Loss of a pregnancy may increase a woman’s risk of developing Type 2 diabetes, Danish researchers report.
Their study, in Diabetologia, included 24,774 women who developed diabetes after pregnancy and 247,740 controls who did not.
Compared with women who had been pregnant without losing a baby, those who lost one were at an 18 percent increased risk for diabetes, those who lost two were at a 38 percent higher risk and those who lost three or more had a 71 percent higher risk. The study adjusted for obesity and gestational diabetes, which are known to be associated with the development of Type 2 diabetes.
The reason for the association remains unknown. It may be that the same genetic background increases the risk for both pregnancy loss and diabetes, or that pre-diabetes present before the diagnosis of diabetes could lead to both. In any case, the authors stress that the observational finding does not prove cause and effect.

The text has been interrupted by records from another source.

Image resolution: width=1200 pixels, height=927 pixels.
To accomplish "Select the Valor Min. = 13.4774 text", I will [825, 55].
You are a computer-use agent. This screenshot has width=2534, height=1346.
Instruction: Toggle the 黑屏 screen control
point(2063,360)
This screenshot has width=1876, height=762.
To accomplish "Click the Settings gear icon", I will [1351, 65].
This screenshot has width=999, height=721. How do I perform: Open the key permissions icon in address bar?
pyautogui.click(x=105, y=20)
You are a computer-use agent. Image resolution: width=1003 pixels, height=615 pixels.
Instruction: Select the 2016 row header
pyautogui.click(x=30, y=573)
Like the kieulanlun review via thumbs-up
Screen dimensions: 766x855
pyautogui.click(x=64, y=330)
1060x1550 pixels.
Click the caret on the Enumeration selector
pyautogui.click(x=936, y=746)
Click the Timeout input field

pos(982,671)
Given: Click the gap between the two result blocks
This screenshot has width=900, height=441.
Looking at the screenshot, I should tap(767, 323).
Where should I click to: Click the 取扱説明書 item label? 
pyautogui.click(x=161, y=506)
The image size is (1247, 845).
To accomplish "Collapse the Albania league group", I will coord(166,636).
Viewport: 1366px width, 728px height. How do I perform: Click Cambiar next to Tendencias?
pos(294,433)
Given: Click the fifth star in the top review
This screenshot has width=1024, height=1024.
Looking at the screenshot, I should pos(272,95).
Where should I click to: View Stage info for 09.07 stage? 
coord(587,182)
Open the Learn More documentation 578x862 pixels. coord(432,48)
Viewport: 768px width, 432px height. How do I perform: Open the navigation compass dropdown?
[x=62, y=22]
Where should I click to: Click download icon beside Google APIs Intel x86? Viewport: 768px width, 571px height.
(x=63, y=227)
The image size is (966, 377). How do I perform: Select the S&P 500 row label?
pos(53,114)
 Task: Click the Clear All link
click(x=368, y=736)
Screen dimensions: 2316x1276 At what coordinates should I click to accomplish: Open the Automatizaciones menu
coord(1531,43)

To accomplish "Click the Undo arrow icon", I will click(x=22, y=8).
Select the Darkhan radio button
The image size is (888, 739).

The lead author, Dr. Pia Egerup, a researcher at the Recurrent Pregnancy Loss Unit of the Rigshospitalet and Hvidovre Hospital in Copenhagen, said that the most important clinical implication is that pregnancy loss is a risk factor for diabetes.
“Pregnancy loss is not only due to fetal disease,” she said. “A large proportion are healthy fetuses lost because of maternal conditions. As clinicians, we want to optimize pregnancy success and minimize the risk for future diabetes.”